Unlike the recent letter to Boehner - in which Scheck, Reese, Cahill, and many others accused the Catholic speaker of proposing “anti-life” budget cuts that contradicted “the Church’s most ancient moral teachings” - the letter to Sibelius took a restrained tone.
It contains one brief reference to “the Catholic Church’s ancient mission to the poor and the sick,” and no reference to Catholic teaching on contraception and sterilization.
Instead, the authors cited Title 26 of the United States Code, noting that it offered “appropriate guidance for defining religious organizations” that should qualify for an exemption from the birth control mandate.
By this definition, a “non-profit religious, educational, or charitable organization” that has “bona fide religious purposes or reasons” and “holds itself out to the public as a religious organization” should qualify.
The language of Title 26, they said “more fully reflects the intentions of the First Amendment and the Civil Rights Act as they pertain to matters of religious conscience.”
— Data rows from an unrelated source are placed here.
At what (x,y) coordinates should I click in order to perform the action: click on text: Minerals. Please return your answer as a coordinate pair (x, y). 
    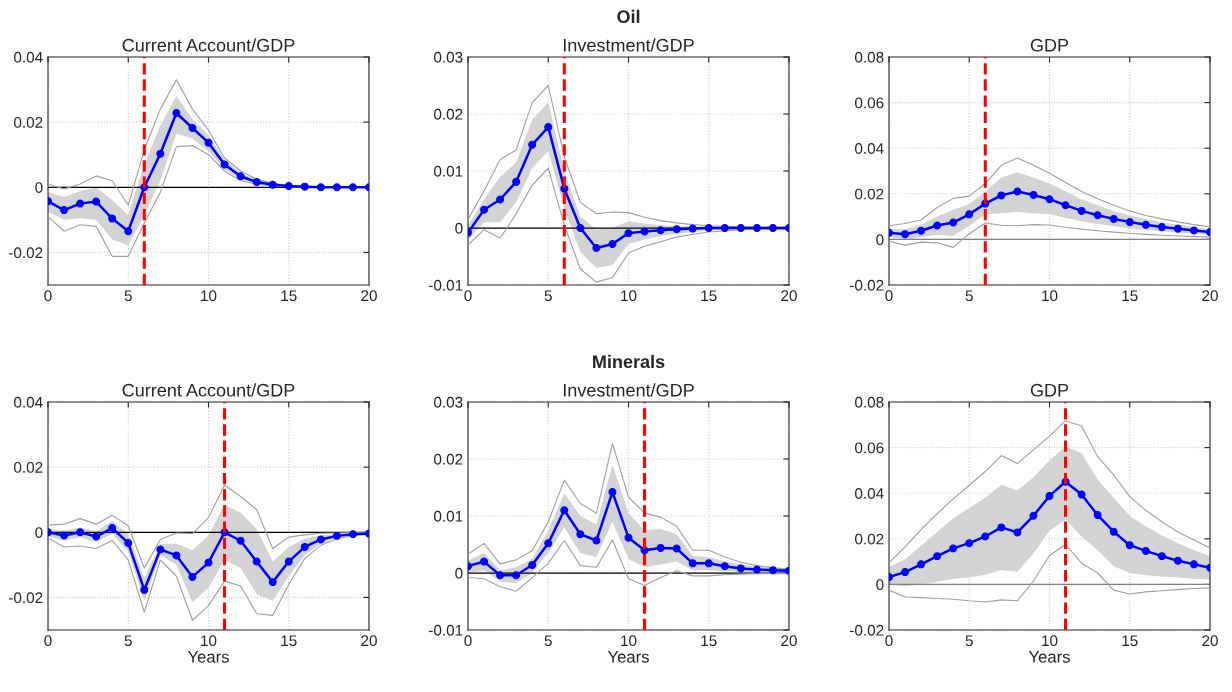
    Looking at the image, I should click on (629, 362).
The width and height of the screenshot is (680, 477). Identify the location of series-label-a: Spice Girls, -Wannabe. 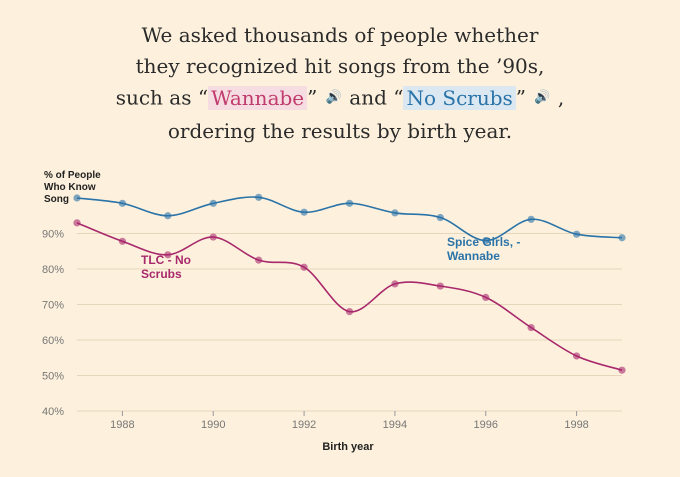
(484, 249).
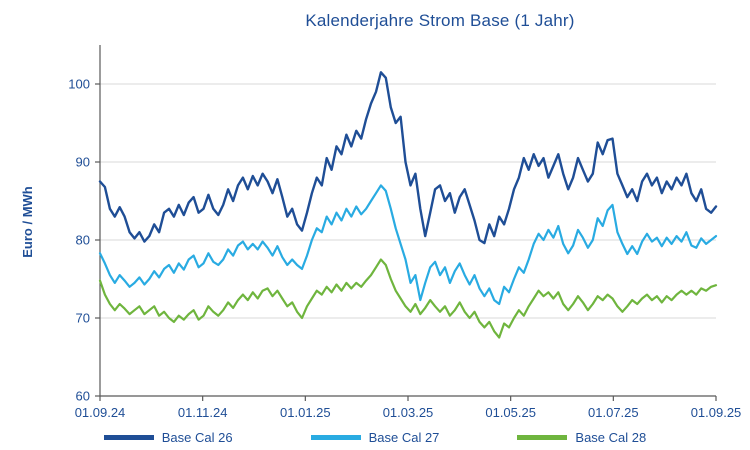  I want to click on legend-label: Base Cal 26, so click(197, 437).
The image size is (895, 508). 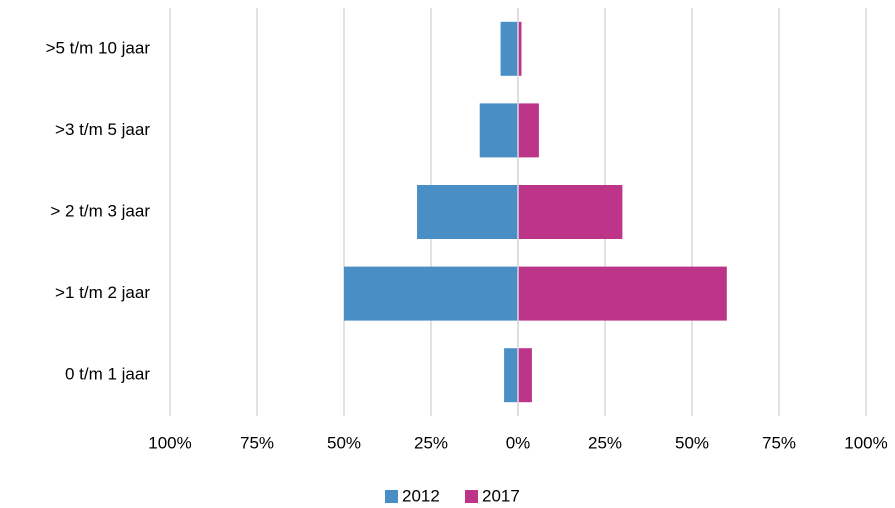 I want to click on y-tick-label: >1 t/m 2 jaar, so click(x=102, y=292).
Sebelius’ narrow religious exemptions have also received criticism from Sister Carol Keehan, head of the Catholic Health Association, who publicly supported the Affordable Care Act that led to their drafting. On August 4, Sr. Keehan said she was “very concerned” with exemptions that were “not broad enough to protect our Catholic health providers.”
In terms stronger than those used in the academics’ August 26 letter, Sr. Keehan said it was “critical” that Catholic hospitals “be allowed to serve our nation without compromising our conscience.”